You inherited a 5-year-old Python data pipeline with:

❌ No documentation
❌ No type hints
❌ No data validation
❌ Critical ETL jobs (can't risk breaking)
❌ Business logic embedded in transformations
❌ Original developers have left

Challenge: Modernize from Python 2.7 → 3.12 without breaking production ETL jobs.

Step 1: Reverse Engineer Data Pipeline

Note: This example demonstrates the complete hard-SDD workflow, including SDD manifest creation, validation, and plan promotion gates. The SDD manifest serves as your "hard spec" - a canonical reference that prevents drift during modernization.

CLI-First Approach: SpecFact works offline, requires no account, and integrates with your existing workflow.
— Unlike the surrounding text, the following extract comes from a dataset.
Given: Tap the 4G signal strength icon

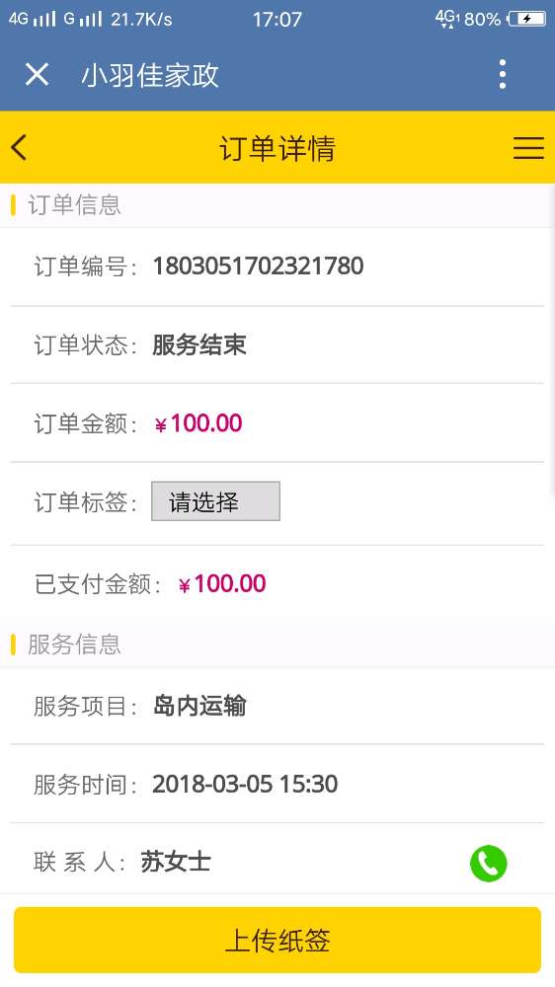Looking at the screenshot, I should point(33,19).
Works with VS Code, Cursor, GitHub Actions, pre-commit hooks, or any IDE.

Extract Specs from Legacy Pipeline

# Analyze the legacy data pipeline
specfact import from-code customer-etl \
  --repo ./legacy-etl-pipeline \
  --language python

Output

✅ Analyzed 34 Python files
✅ Extracted 18 ETL jobs:

   - JOB-001: Customer Data Import (95% confidence)
   - JOB-002: Order Data Transformation (92% confidence)
   - JOB-003: Payment Data Aggregation (88% confidence)
   ...
✅ Generated 67 user stories from pipeline code
✅ Detected 6 edge cases with CrossHair symbolic execution
⏱️  Completed in 7.5 seconds

What You Get

Auto-generated pipeline documentation:

features:

  - key: JOB-002
    name: Order Data Transformation
    description: Transform raw order data into normalized format
    stories:

      - key: STORY-002-001
        title: Transform order records
        description: Transform order data with validation
        acceptance_criteria:

          - Input: Raw order records (CSV/JSON)
          - Validation: Order ID must be positive integer
          - Validation: Amount must be positive decimal
          - Output: Normalized order records

Step 2: Create Hard SDD Manifest

After extracting the plan, create a hard SDD manifest:

# Create SDD manifest from the extracted plan
specfact plan harden customer-etl

Output

✅ SDD manifest created: .specfact/projects/<bundle-name>/sdd.yaml

📋 SDD Summary:
   WHY: Modernize legacy ETL pipeline with zero data corruption
   WHAT: 18 ETL jobs, 67 stories extracted from legacy code
   HOW: Runtime contracts, data validation, incremental enforcement

🔗 Linked to plan: customer-etl (hash: ghi789jkl012...)
📊 Coverage thresholds:
   - Contracts per story: 1.0 (minimum)
   - Invariants per feature: 2.0 (minimum)
   - Architecture facets: 3 (minimum)

Step 3: Validate SDD Before Modernization

Validate that your SDD manifest matches your plan:

# Validate SDD manifest against plan
specfact enforce sdd customer-etl

Output

✅ Hash match verified
✅ Contracts/story: 1.1 (threshold: 1.0) ✓
✅ Invariants/feature: 2.3 (threshold: 2.0) ✓
✅ Architecture facets: 4 (threshold: 3) ✓

✅ SDD validation passed

Step 4: Promote Plan with SDD Validation

Promote your plan to "review" stage (requires valid SDD):

# Promote plan to review stage
specfact plan promote customer-etl --stage review

Why this matters: Plan promotion enforces SDD presence, ensuring you have a hard spec before starting modernization work.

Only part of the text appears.